Jadi, ketika Trump mengumumkan pencalonannya sebagai seorang Republikan pada bulan Juni 2015, itu merupakan kejutan yang keterlaluan. Ia tidak pernah memegang jabatan politik apa pun. Hanya satu presiden lain yang terpilih tanpa pengalaman politik: Latar belakang Dwight Eisenhower sebagai Panglima Tertinggi Pasukan Ekspedisi Sekutu di Eropa selama Perang Dunia II memberinya keterampilan yang dapat diterapkan dengan baik pada jabatan presiden. Ia menjabat dua periode sebagai presiden, dari tahun 1953 hingga 1961.
Eisenhower adalah produk dari era yang berbeda dalam politik AS. Trump sangat mirip dengan era ketika AS berjuang dengan bipolaritas politik: Kebijakan vs gairah, logika vs emosi, kebijaksanaan vs keterhubungan. Politisi dipilih karena daya tarik selebriti dan kemampuan kepemimpinan.

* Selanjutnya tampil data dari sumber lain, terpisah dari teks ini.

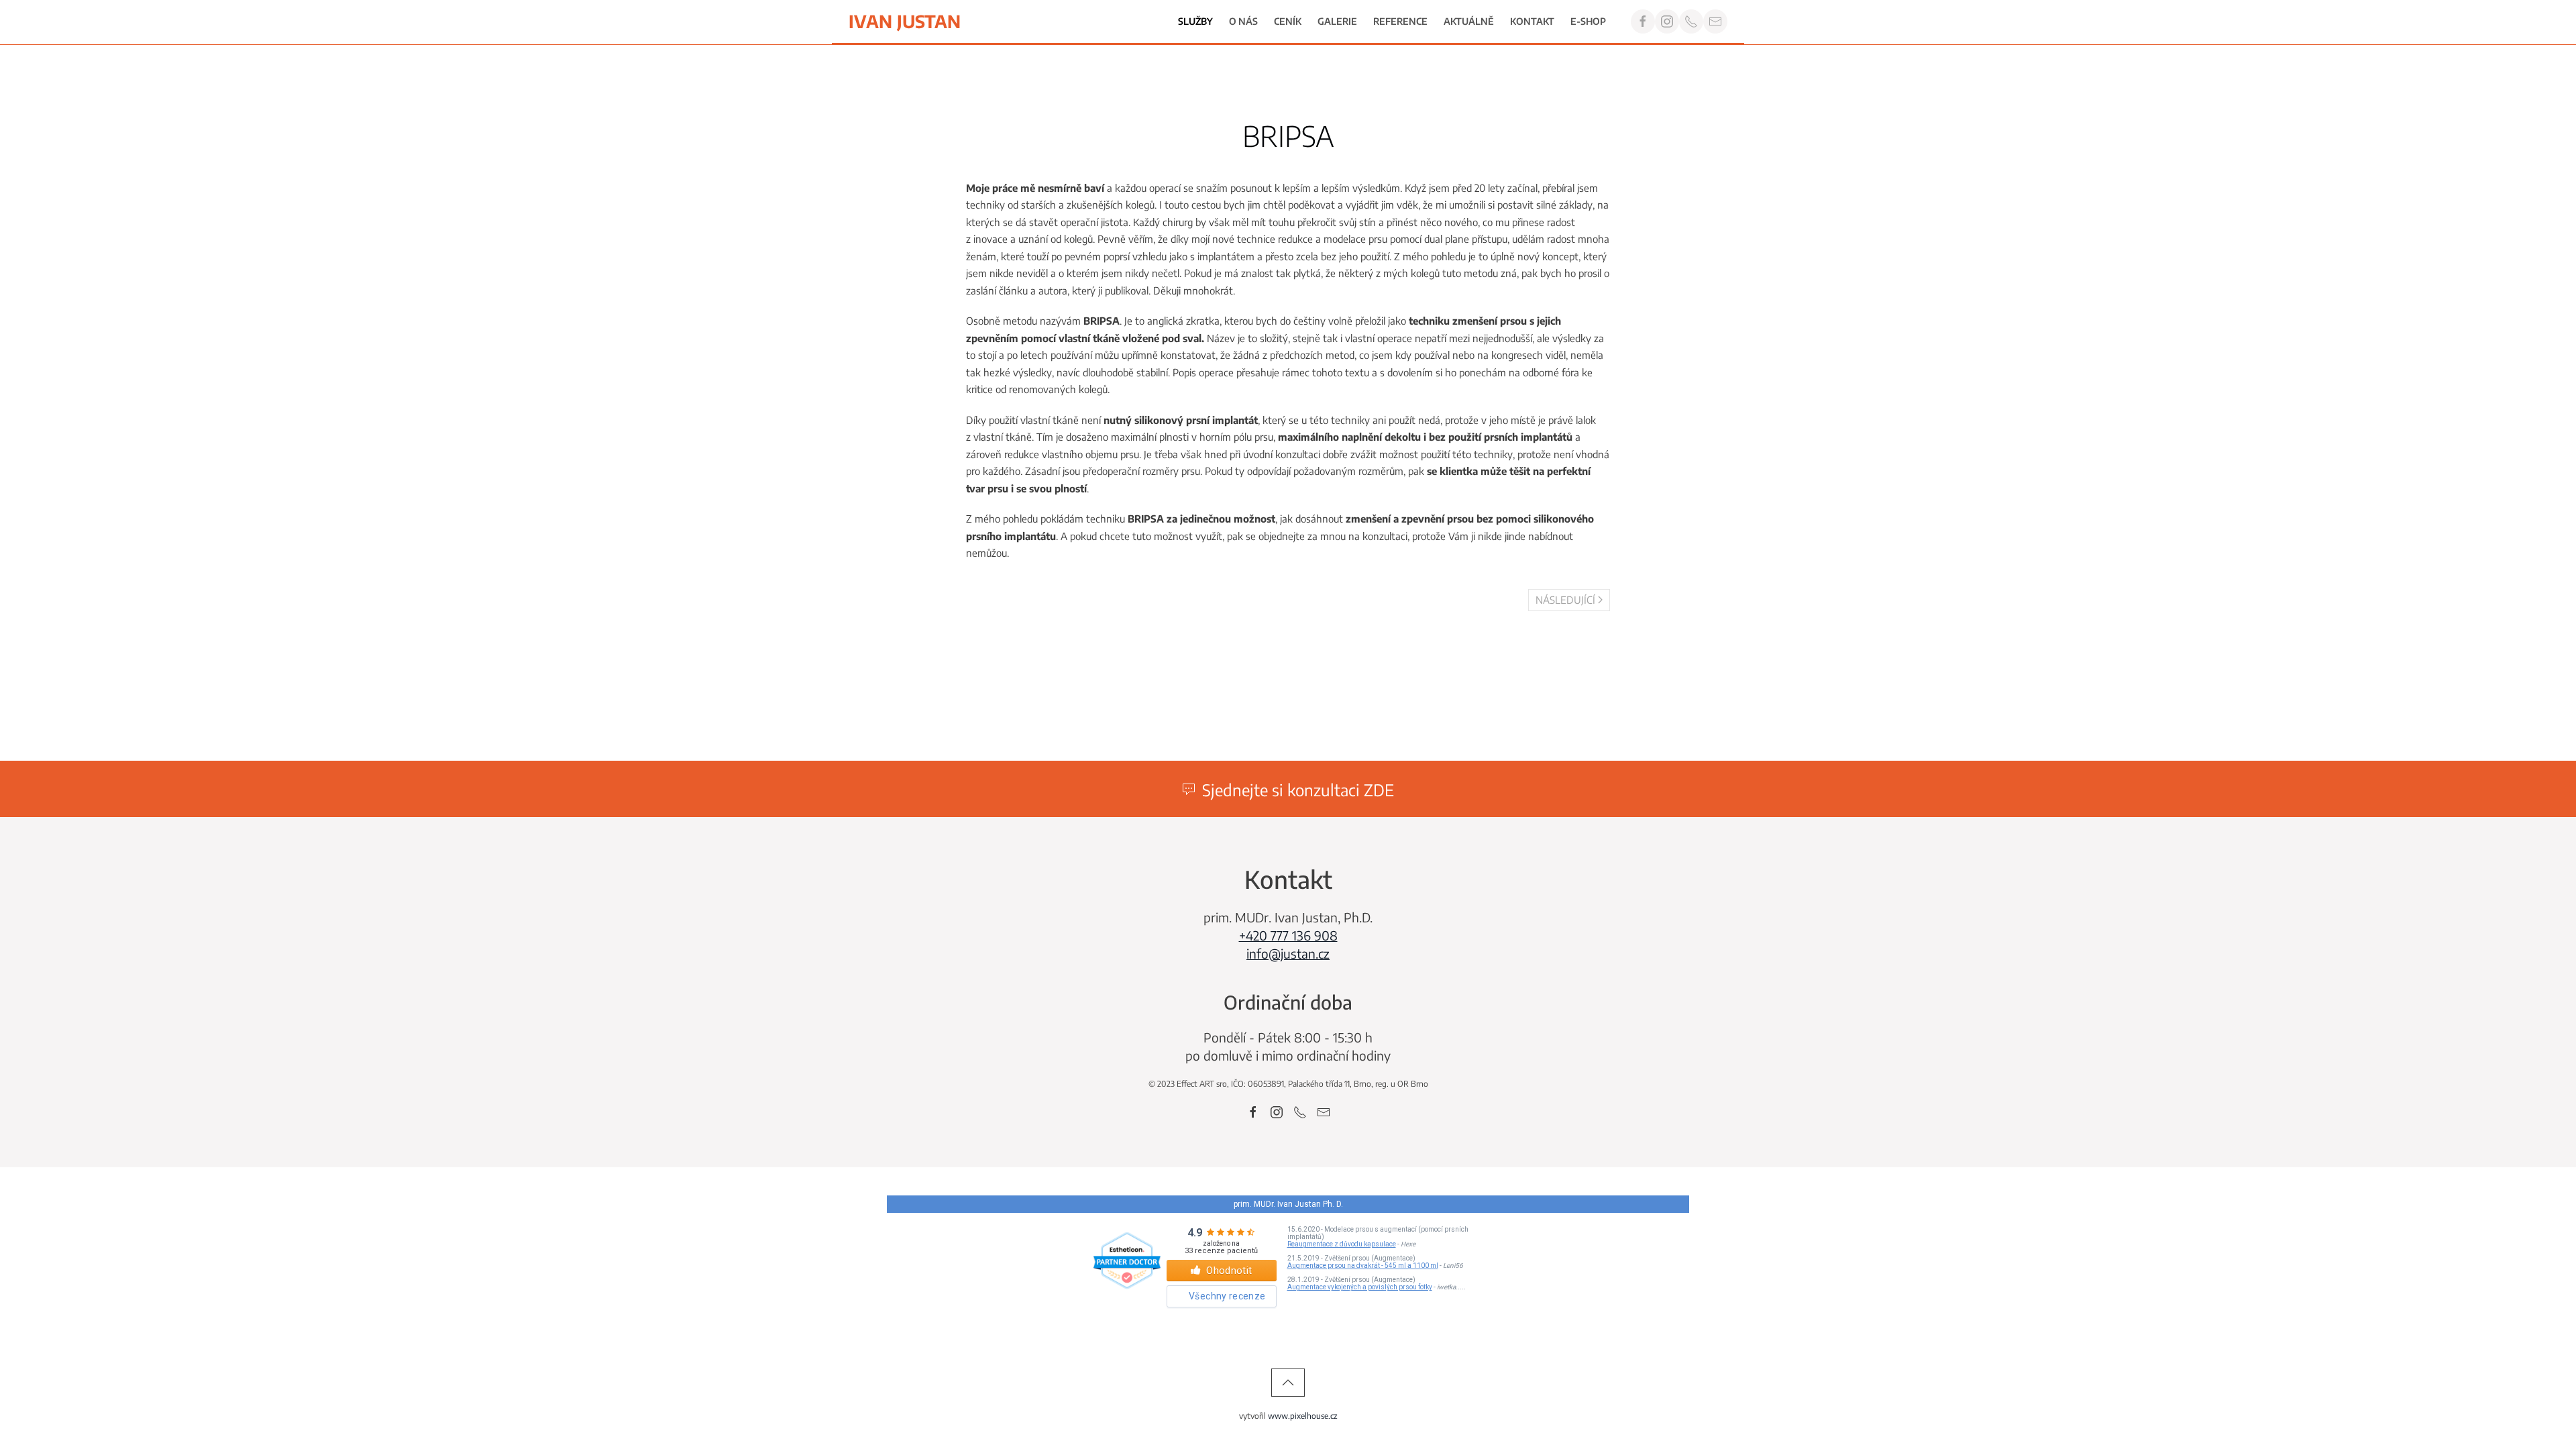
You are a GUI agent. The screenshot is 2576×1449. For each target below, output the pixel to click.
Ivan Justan (905, 21)
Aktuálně (1469, 21)
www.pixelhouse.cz (1303, 1416)
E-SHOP (1588, 21)
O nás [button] (1243, 21)
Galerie (1337, 21)
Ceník (1287, 21)
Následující (1565, 600)
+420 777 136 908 (1288, 935)
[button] (1288, 1382)
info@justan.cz (1288, 953)
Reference (1400, 21)
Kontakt (1532, 21)
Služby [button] (1195, 21)
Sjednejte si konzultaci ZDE (1298, 790)
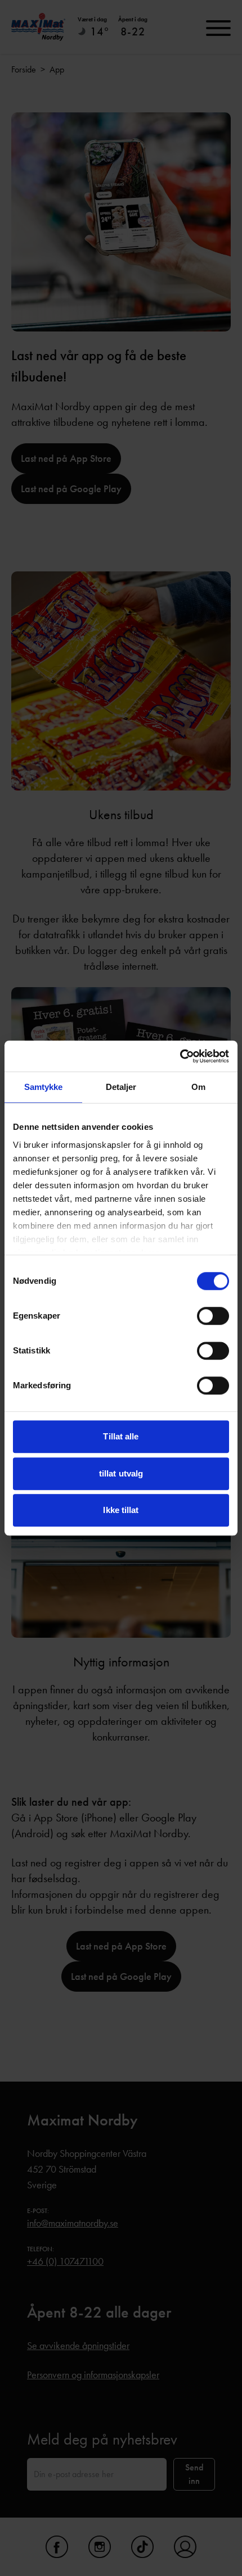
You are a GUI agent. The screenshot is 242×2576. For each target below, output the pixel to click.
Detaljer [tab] (121, 1087)
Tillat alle (120, 1436)
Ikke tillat (120, 1510)
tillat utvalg (121, 1473)
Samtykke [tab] (43, 1087)
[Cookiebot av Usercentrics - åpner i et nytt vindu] (180, 1056)
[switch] (213, 1316)
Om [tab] (198, 1087)
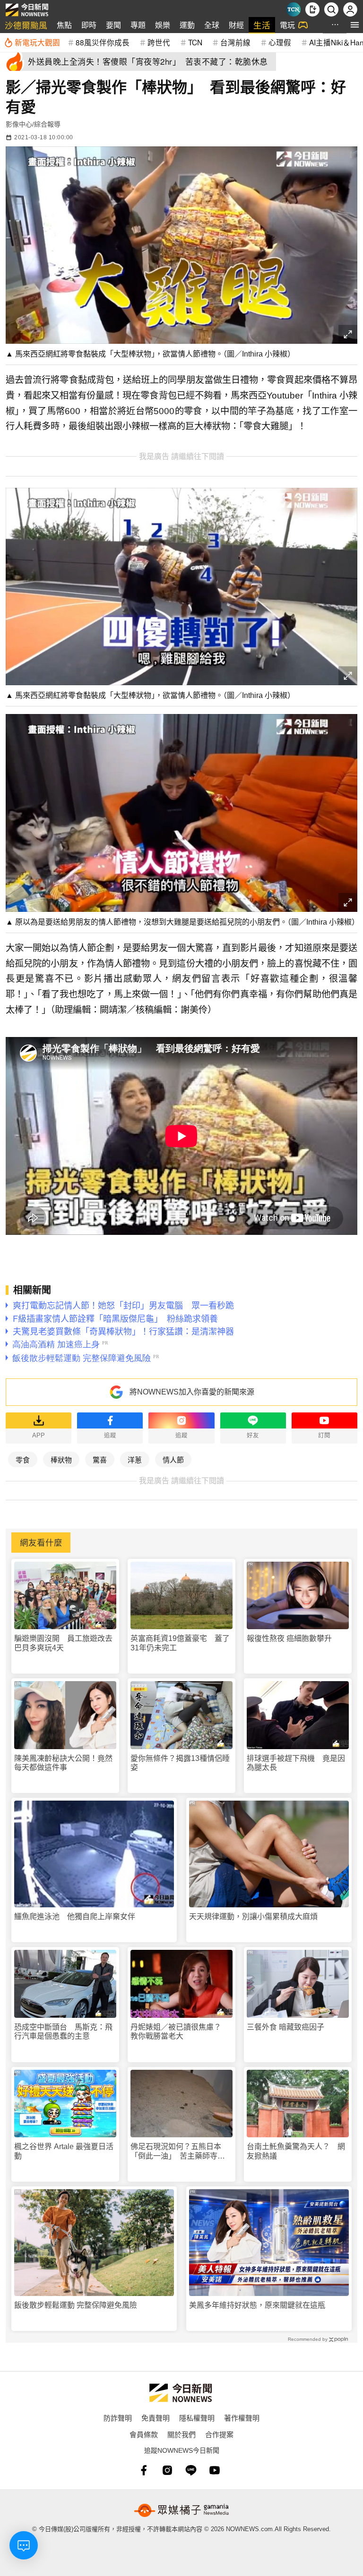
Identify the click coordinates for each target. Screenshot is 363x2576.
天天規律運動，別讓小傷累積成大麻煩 (253, 1917)
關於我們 (181, 2434)
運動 (187, 24)
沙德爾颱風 (26, 25)
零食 (23, 1459)
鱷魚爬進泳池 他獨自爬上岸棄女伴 (74, 1917)
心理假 (279, 42)
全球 (211, 24)
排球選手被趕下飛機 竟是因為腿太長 (296, 1762)
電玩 (287, 24)
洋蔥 (135, 1459)
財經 (236, 24)
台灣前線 (235, 42)
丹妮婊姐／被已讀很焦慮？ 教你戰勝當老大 (179, 2031)
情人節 (173, 1459)
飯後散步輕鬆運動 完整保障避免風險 (75, 2305)
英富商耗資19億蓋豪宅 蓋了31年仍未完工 (180, 1642)
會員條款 (144, 2434)
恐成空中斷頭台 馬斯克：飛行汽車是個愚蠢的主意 (63, 2031)
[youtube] (214, 2470)
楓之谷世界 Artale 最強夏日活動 (63, 2150)
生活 (261, 25)
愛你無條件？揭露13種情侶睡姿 (180, 1762)
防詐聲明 (118, 2417)
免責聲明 (155, 2417)
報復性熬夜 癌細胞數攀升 (289, 1638)
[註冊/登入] (350, 9)
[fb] (143, 2470)
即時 (88, 24)
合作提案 (219, 2434)
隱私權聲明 (197, 2417)
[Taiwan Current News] (293, 9)
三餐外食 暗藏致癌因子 (285, 2027)
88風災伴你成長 (103, 42)
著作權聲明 (241, 2417)
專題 (138, 24)
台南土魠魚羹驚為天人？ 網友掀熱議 (296, 2150)
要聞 (113, 24)
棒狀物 (61, 1459)
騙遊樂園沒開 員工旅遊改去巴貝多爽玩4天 (63, 1642)
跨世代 (158, 42)
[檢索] (331, 9)
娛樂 (162, 24)
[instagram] (167, 2470)
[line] (191, 2470)
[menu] (354, 25)
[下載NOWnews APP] (312, 9)
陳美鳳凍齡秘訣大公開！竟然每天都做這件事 (63, 1762)
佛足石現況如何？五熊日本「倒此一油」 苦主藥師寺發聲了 (177, 2151)
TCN (195, 42)
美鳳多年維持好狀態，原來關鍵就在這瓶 (257, 2305)
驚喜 (100, 1459)
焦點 (64, 24)
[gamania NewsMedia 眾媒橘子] (181, 2510)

Para pemilih tampaknya siap untuk percaya bahwa mereka adalah hal yang sama. Bagaimana lagi kita dapat menjelaskan keberhasilan Trump pada tahun 2016?
Dua tahun setelah pemilihan Trump, Oprah Winfrey tampaknya siap mengubah pemilihan 2020 menjadi kemewahan bisnis pertunjukan ketika dia mengatakan bahwa dia “secara aktif berpikir” untuk mencalonkan diri sebagai presiden. Setidaknya, itulah kesimpulan dari pidatonya di Golden Globes. “Hari baru sudah di depan mata,” nubuatnya. Pada tahun 2018, Oprah berada di puncak persuasifnya. Dia bisa dibilang orang paling berpengaruh di dunia dan akan menjadi pesaing yang tangguh, meskipun dia kurang pengalaman politik. Oprah adalah selebritas yang langka, dipuji karena otoritas moralnya, dihormati karena inspirasinya, dan dihormati karena dukungannya kepada banyak wanita. Dia tampak dicium dengan tujuan — takdirnya pasti Gedung Putih.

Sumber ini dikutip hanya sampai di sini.